人の想いを乗せたホテル建築で、街の活性化の貢献にもなる。やり甲斐のあるビジネスだ。ライアンの持ちかけるビジネスはいつも好条件だけでなく、質も高い。全くくじけることなく暑苦しいモーションをかけてくるライアンは苦手だが、ビジネス手腕にかけては認めざるを得ない。
「コンセプトアートを用意しているんだ、どこにあったかな」
ライアンはフォルダを探し始める。ダブルクリックをしてフォルダの中身が画面いっぱいに広がった。榊は白目を剥く。スーツ姿だけでなく、プライベートでの私服や温泉宿での浴衣姿まで、あらゆるシーンの榊の写真が並んでいた。円卓のスタッフは微笑ましい顔でプロジェクターを見つめている。
「お探しするのを手伝いましょう」
ライアンのあからさまなアピールを見かねた高谷は席を立ち、ライアンの傍にやってきた。ライアンは笑みを浮かべている。
「ライアン、いい加減にしてよ。榊さん今にも気絶しそうだ」
高谷はライアンの耳元で囁く。
「何のことかな。フォルダが見つからなくてね、これはたまたま開いてしまったんだよ」
ライアンは全く悪びれもしない。高谷はキーボードを操作し、ショートカットキーで瞬時にフォルダを完全削除した。
「英臣の写真はクラウドにアップロードしてあるんだ、ここで消されても何ら問題はない」
鼻高々なライアンに高谷は渋い顔を向ける。
「ああ、失礼。見つけたよ」
ライアンはコンセプトアートを公開する。それから周辺の環境や施設、採算性などの数値を出し、完成は来年秋という話でキックオフミーティングは終了した。その間にも3回は間違えたと言いながら、榊の写真が満載のフォルダをプロジェクターに投影した。その度に榊は白目を剥いて、終盤にはすっかり憔悴しきっていた。
ミーティングが解散となり、榊と高谷は席を立つ。
「あっ」
高谷は慣れないヒールにバランスを崩し、前のめりになる。それをすかさず榊が抱きとめた。
「大丈夫か、結紀・・・もとい結子」
「すみません、社長。新しいヒールに慣れなくて」
高谷は肩を抱かれたまま榊を見上げる。2人にスタッフの視線が集まる。ここで女性秘書との親密な様子を見せつけておけば、ライアンと榊の仲が疑わしいものになるという高谷の作戦だ。
ライアンは冷静さを保ちながらも、目を細めて榊と高谷の様子をじっと見つめている。高谷はライアンに向けてにんまりと笑う。

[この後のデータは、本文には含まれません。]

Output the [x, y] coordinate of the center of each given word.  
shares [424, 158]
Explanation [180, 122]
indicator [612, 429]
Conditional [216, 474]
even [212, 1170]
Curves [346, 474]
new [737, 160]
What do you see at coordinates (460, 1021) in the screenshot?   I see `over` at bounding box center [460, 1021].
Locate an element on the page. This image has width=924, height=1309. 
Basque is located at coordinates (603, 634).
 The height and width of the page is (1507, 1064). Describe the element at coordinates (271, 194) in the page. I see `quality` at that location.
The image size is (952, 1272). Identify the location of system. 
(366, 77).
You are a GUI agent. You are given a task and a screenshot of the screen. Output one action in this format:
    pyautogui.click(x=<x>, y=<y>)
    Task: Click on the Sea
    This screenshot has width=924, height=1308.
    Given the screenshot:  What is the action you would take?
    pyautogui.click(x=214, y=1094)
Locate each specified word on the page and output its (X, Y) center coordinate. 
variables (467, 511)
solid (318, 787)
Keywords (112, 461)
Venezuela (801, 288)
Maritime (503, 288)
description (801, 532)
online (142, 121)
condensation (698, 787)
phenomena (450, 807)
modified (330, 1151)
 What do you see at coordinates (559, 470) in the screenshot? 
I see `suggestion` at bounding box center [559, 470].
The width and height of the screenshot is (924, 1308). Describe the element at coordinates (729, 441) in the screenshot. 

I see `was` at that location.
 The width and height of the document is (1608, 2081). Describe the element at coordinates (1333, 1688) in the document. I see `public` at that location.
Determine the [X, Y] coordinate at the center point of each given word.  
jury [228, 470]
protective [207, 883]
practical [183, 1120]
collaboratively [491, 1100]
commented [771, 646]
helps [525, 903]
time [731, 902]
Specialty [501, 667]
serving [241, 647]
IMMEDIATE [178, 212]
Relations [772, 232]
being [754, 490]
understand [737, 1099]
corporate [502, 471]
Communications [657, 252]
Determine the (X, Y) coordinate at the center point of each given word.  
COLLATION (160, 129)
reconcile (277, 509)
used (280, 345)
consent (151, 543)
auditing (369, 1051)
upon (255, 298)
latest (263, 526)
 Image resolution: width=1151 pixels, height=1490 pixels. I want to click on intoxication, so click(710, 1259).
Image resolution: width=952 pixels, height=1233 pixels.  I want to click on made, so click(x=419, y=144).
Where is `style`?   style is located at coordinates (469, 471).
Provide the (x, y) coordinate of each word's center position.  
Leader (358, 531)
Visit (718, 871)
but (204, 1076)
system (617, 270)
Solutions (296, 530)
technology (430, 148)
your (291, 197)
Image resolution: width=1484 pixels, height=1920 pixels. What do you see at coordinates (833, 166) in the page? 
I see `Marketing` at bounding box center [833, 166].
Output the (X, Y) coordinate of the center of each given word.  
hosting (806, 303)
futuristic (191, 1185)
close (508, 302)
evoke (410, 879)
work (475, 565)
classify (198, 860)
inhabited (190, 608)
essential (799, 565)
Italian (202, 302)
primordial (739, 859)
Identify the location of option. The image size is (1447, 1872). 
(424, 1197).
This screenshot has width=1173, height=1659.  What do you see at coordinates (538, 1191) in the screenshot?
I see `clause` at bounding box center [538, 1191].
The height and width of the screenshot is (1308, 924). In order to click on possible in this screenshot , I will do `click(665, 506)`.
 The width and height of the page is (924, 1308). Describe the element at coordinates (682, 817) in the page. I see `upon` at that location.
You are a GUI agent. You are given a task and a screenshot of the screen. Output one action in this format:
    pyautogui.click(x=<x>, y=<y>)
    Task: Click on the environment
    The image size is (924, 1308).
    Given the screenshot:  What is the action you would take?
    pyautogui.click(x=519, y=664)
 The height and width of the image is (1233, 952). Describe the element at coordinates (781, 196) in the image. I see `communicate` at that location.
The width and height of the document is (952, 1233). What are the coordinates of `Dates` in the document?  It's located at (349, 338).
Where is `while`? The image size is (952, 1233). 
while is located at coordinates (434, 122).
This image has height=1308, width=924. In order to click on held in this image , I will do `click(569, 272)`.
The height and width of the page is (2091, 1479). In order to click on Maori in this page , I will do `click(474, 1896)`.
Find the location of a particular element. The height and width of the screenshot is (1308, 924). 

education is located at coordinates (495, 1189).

ライアンは余裕の笑みを浮かべながら近付いてくる。
「はっ」
榊の目の前にやってきたとき、ライアンがわざとらしい動作で転倒しかける。榊に抱きとめてもらおうという見え見えな魂胆だ。
「危ない」
榊に抱きつこうとしたライアンを間に入った高谷が受け止める。もちろん”危ない”のは榊だ。小柄な高谷は榊を守ろうとする一心で、大柄なライアンをがっしりと抱きとめた。おおっ、とスタッフから控えめなどよめきが上がる。
「危なかったですわ、ミスターハンター」
高谷はライアンを押し返しながら睨み付ける。
「ふ、なかなかなるな・・・結紀」
ライアンはすぐに何事もなかったかのように体勢を立て直した。榊は呆れ果ててため息をつく。
「私のオフィスに招待しよう。コーヒーでもどうだね」
用件は済んだので一秒でも早く帰りたい榊だが、無碍に断ることもできずライアンに連れられてオフィスに向かった。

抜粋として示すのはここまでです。